In recent in vitro and in vivo studies we have shown the pattern of expression and activation of CRHR2 receptor in the colon plays a critical role in CRC development and aggressiveness, including tumor immunoescape, by regulating molecular circuits involved in sustaining inflammation in the gut. We continue to address questions related to :

  1.  The role of CRHR2 in CRC resistance  to conventional chemotherapy
  2. The role of CRHR2 in the pathophysiology of intestinal inflammation
  3. The epigenetic regulation of CRHR2 and other CRH family members in various malignancies.

Our ultimate goal is to identify stress regulators with established role in CRC pathophysiology that can benefit tumor prognosis of unresponsive tumor types and serve as novel therapeutic targets.

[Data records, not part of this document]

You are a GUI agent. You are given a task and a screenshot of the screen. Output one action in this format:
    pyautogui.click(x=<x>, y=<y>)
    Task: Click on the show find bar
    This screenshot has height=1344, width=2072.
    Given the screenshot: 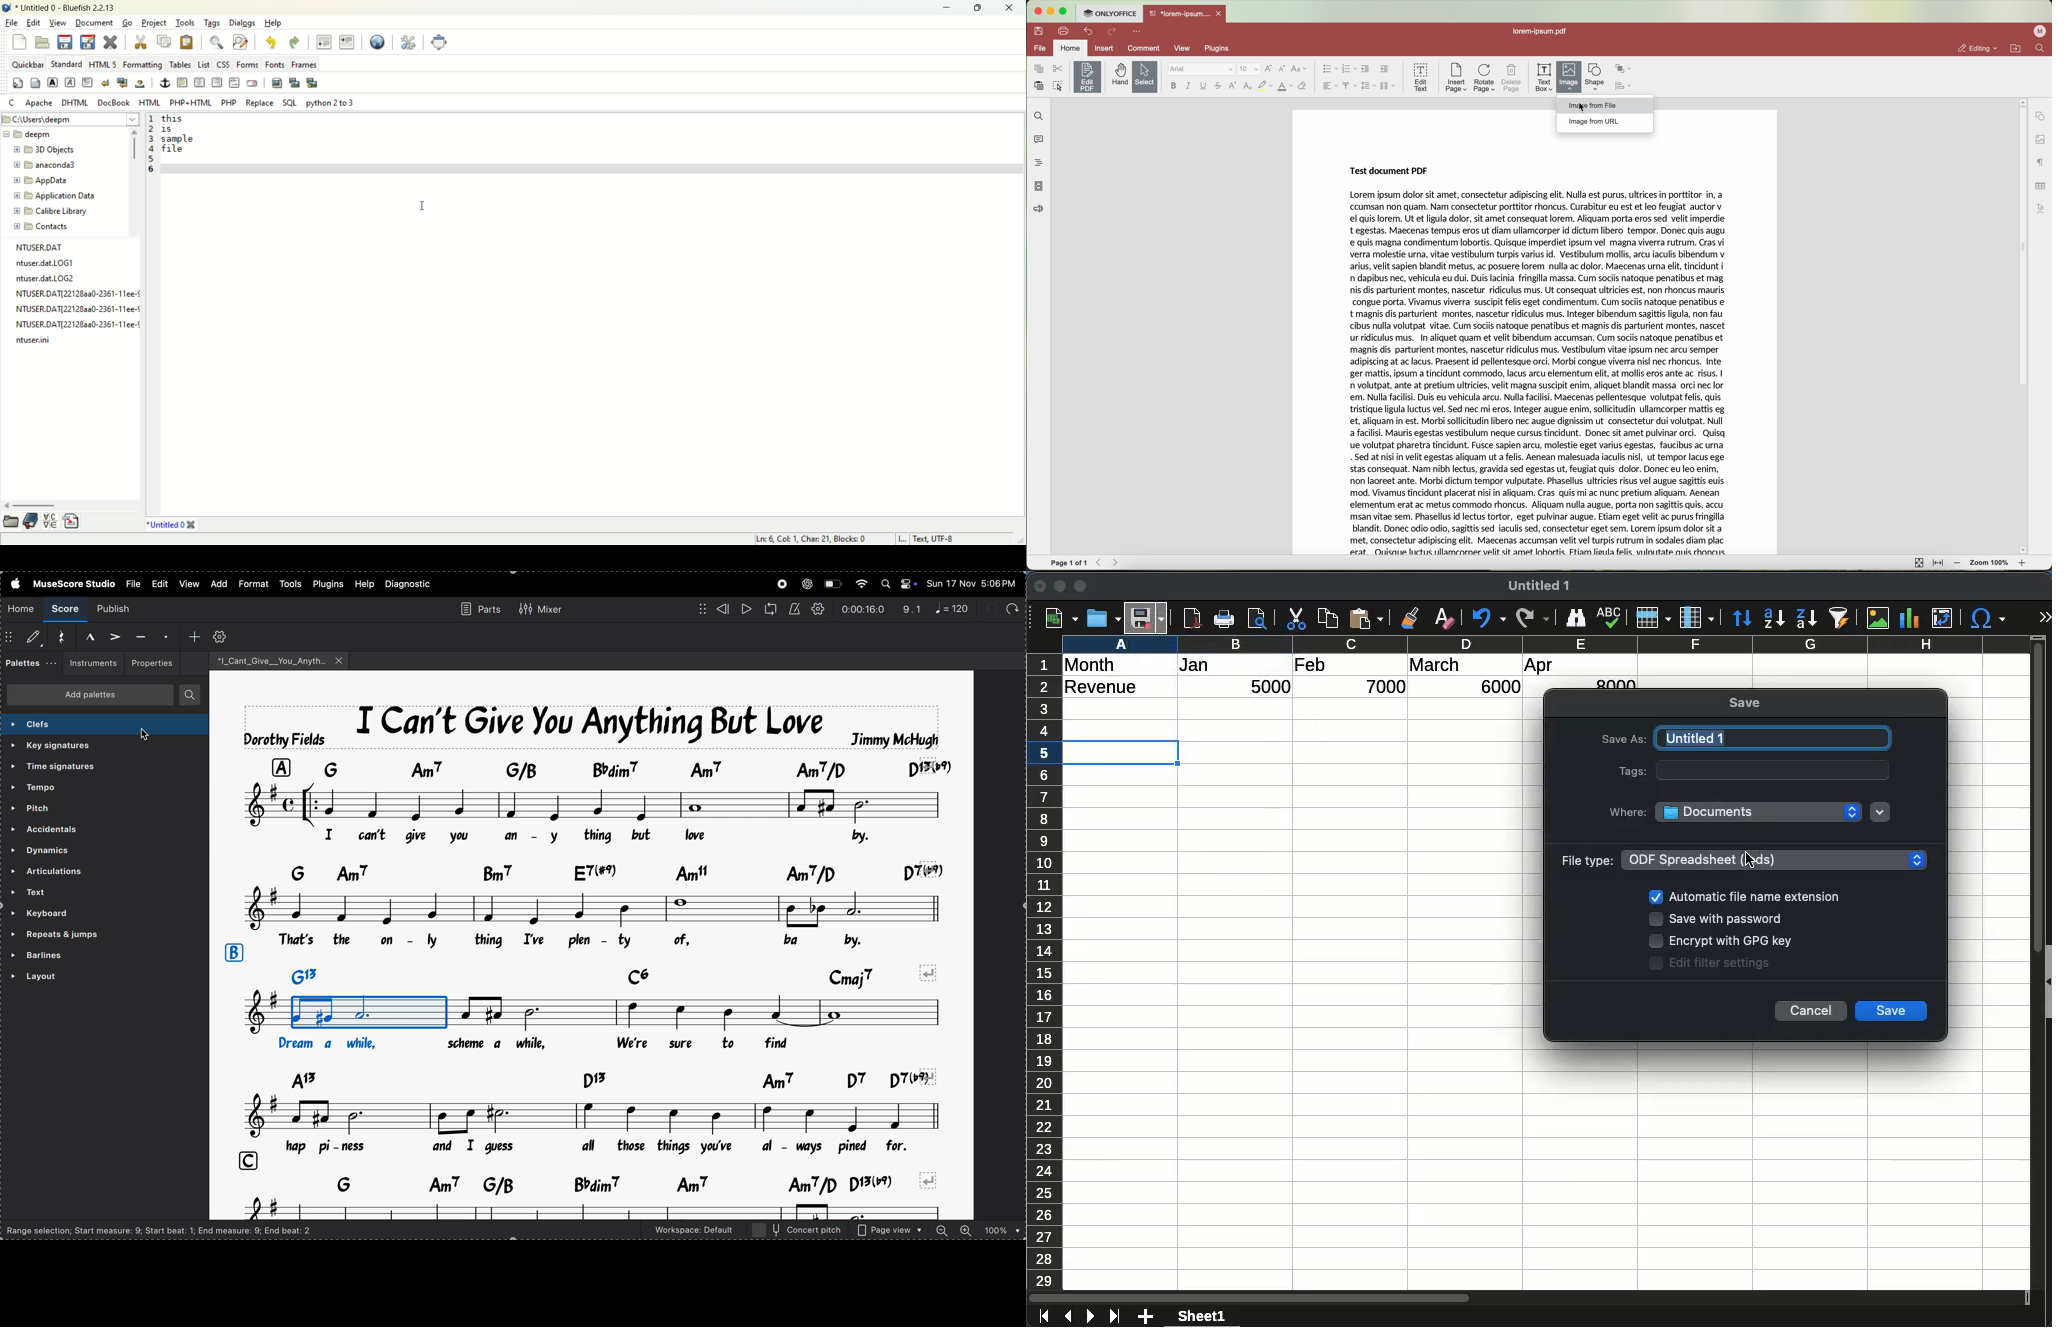 What is the action you would take?
    pyautogui.click(x=217, y=42)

Drug screening and development
in cancer era

We are interested in testing the anti-neoplastic activities of novel chemo- and immunotherapeutics in pre-clinical models of various solid and hematological malignancies, and examine the underlying molecular mechanisms of action. We have been participating in identifying the role of anti-CD80s (Galiximab) and anti-CD20 mAbs (LFB-603) as well as of BH3-only protein mimentic obatoclax (GX15-070) as putative co-sensitizing and pro-apoptotic agents in Rituximab resistant B-NHL models, while the novel proteasome inhibitor NPI-0052 (Marizomib) was found to have broad sensitizing and anti-metastatic activities in prostate cancer and other solid tumors. Most of the above drugs are already in Phase 1 and/or 2 clinical trials as a monotherapy or part of a combined therapy in patients with advanced malignancies including relapsed/refractory multiple myeloma and B-NHL.

In collaboration with our research partners we are further developing projects based on the application of highthroughput technology systems that along with ‘omics profiling and biomarker development in cancer can be used in drug screening and discovery. On this context we are participating in building up an integrated small and large molecule high throughput screening automated platform for identifying, within FDA approved drug libraries, biologically active molecules with anti-tumor activities. Among the drug targets of our interest are also the PCSCs, as stated above.